** Opening Data provided block **

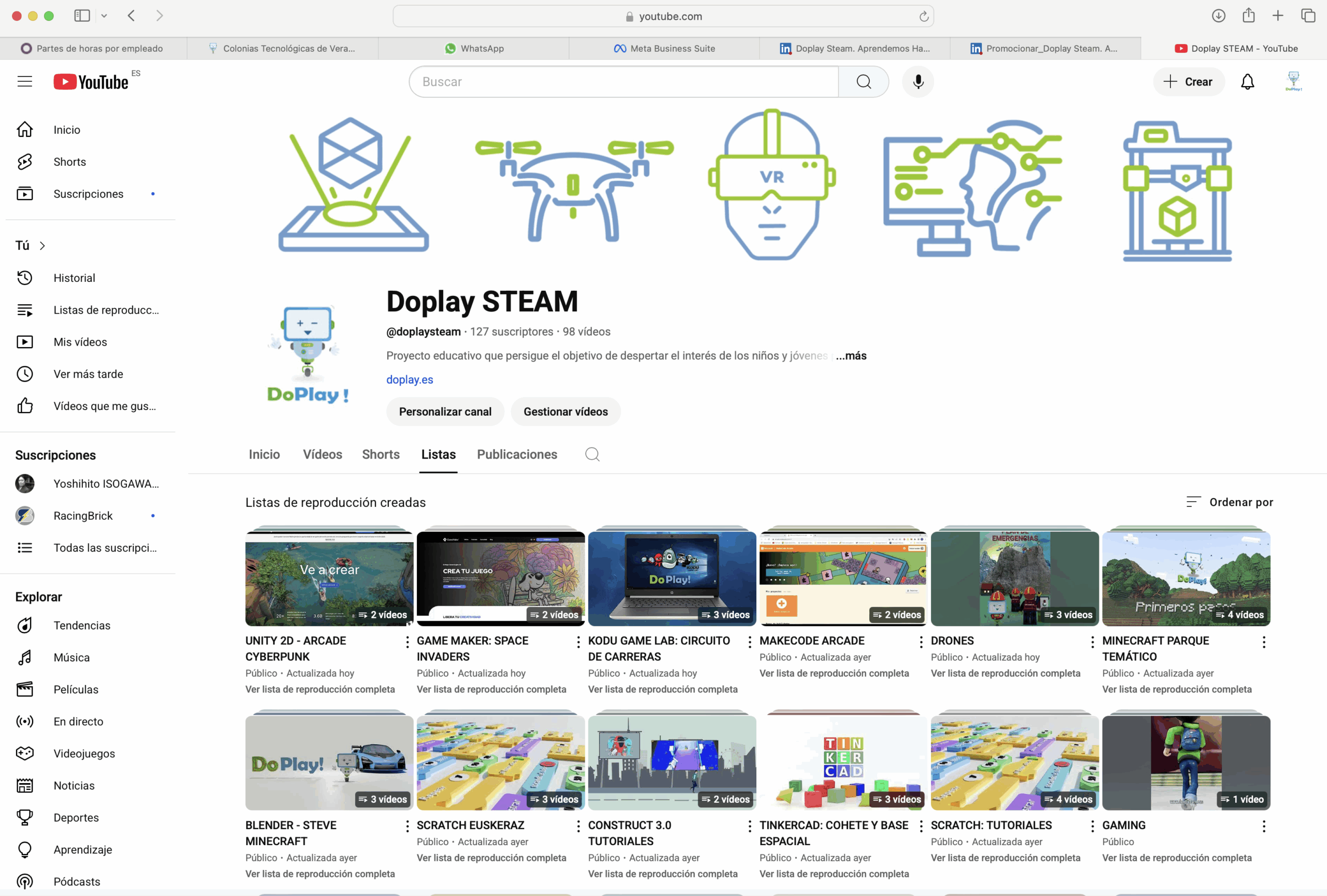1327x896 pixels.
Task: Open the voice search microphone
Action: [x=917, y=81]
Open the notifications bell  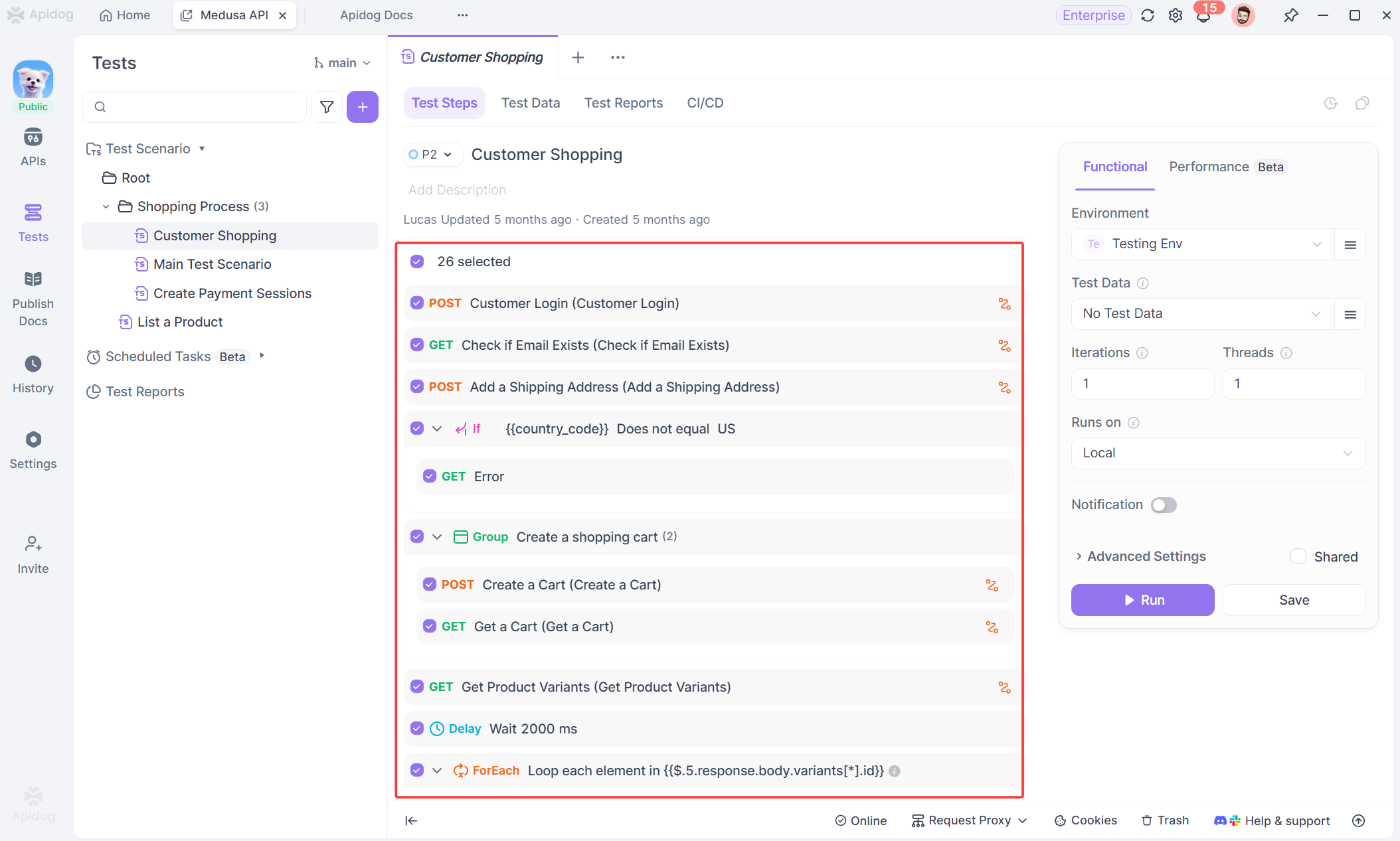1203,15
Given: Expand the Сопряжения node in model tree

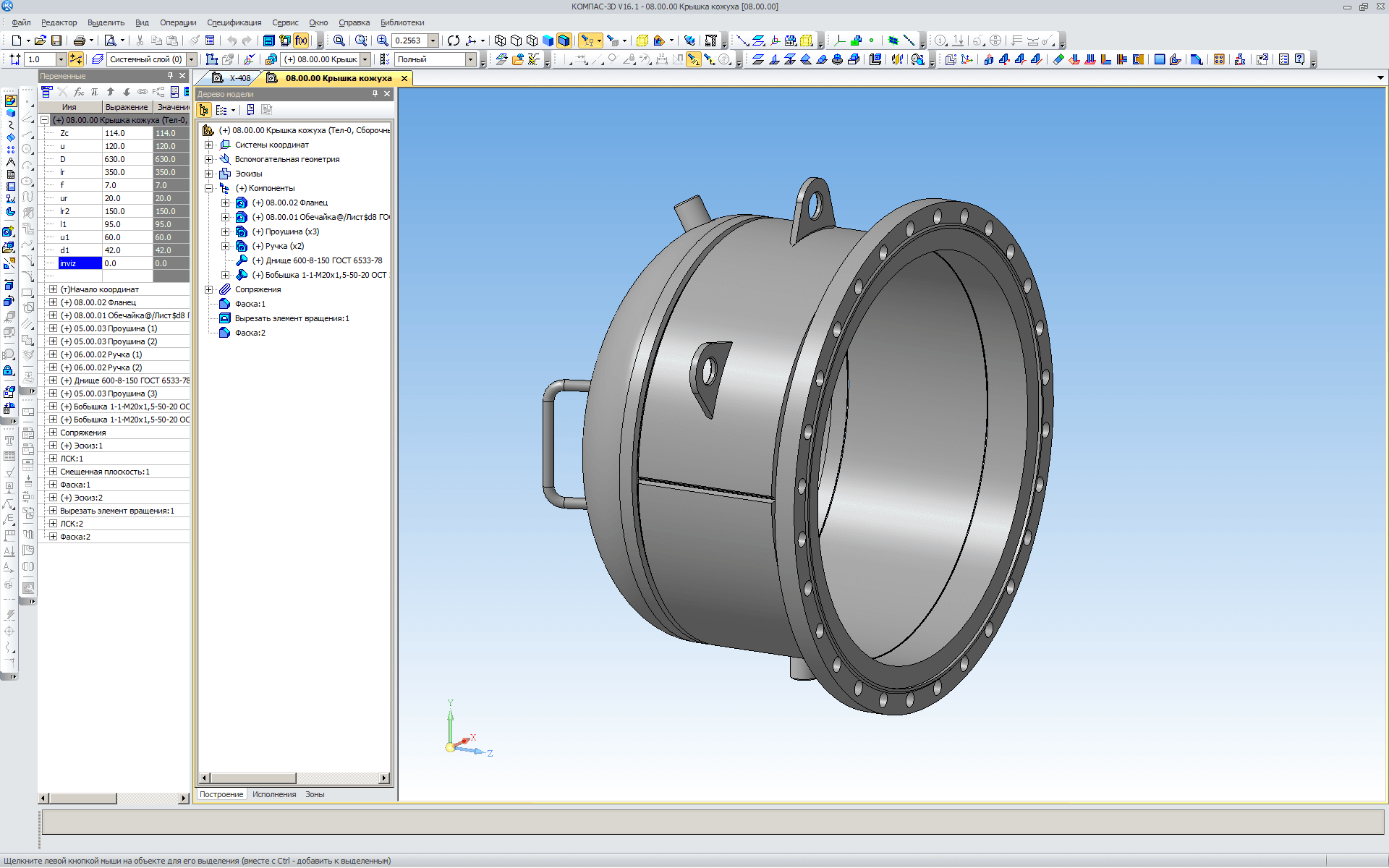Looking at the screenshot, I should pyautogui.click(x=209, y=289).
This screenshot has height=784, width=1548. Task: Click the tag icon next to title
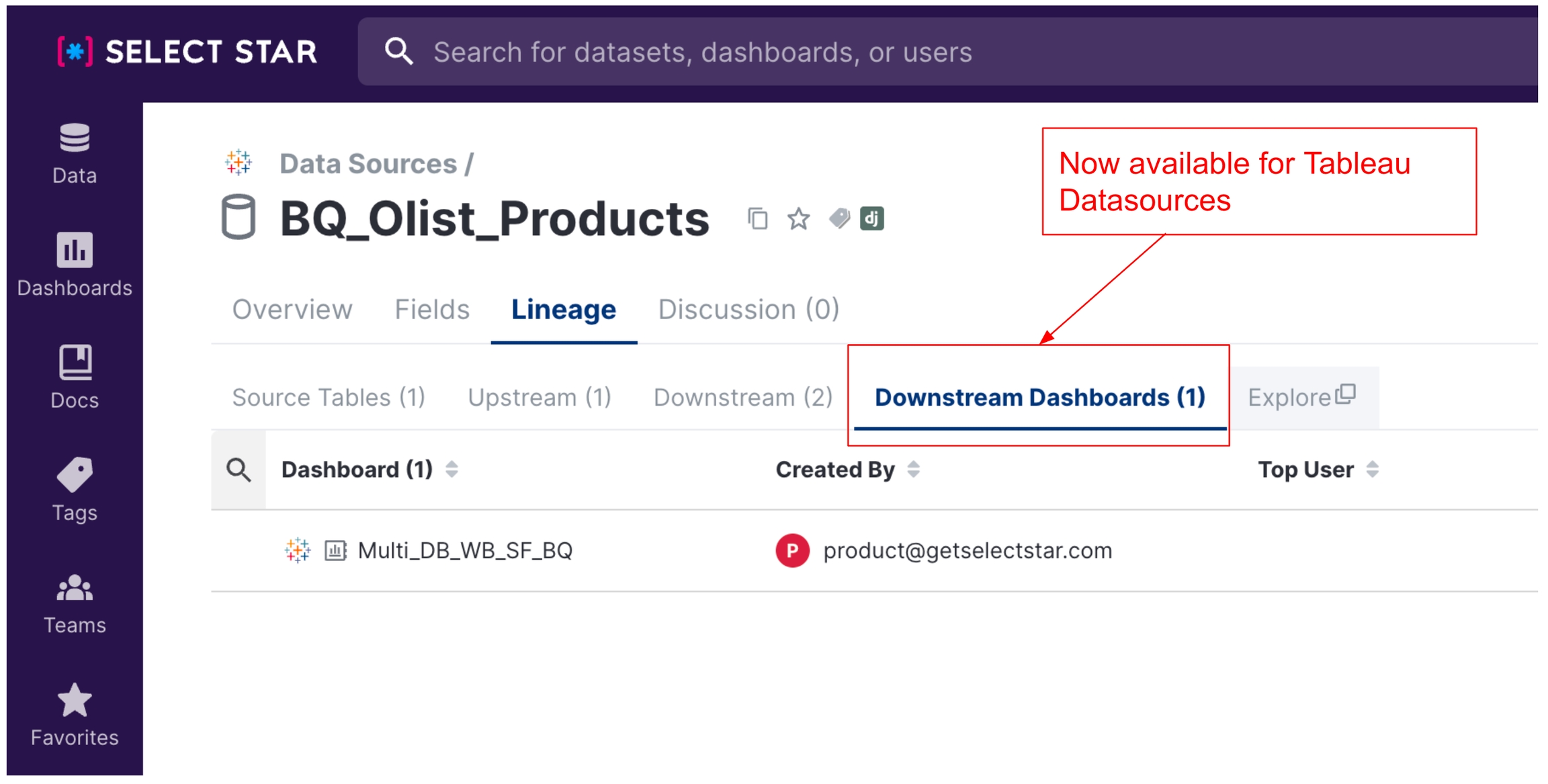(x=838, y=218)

** Closing Data provided block **

• _Task objective_:
Everything from the line with "This screenshot has" through the last line above must be repeated exactly, except the pictures.

• _Solved problem_:
This screenshot has height=784, width=1548. Task: Click the tag icon next to title
(x=838, y=218)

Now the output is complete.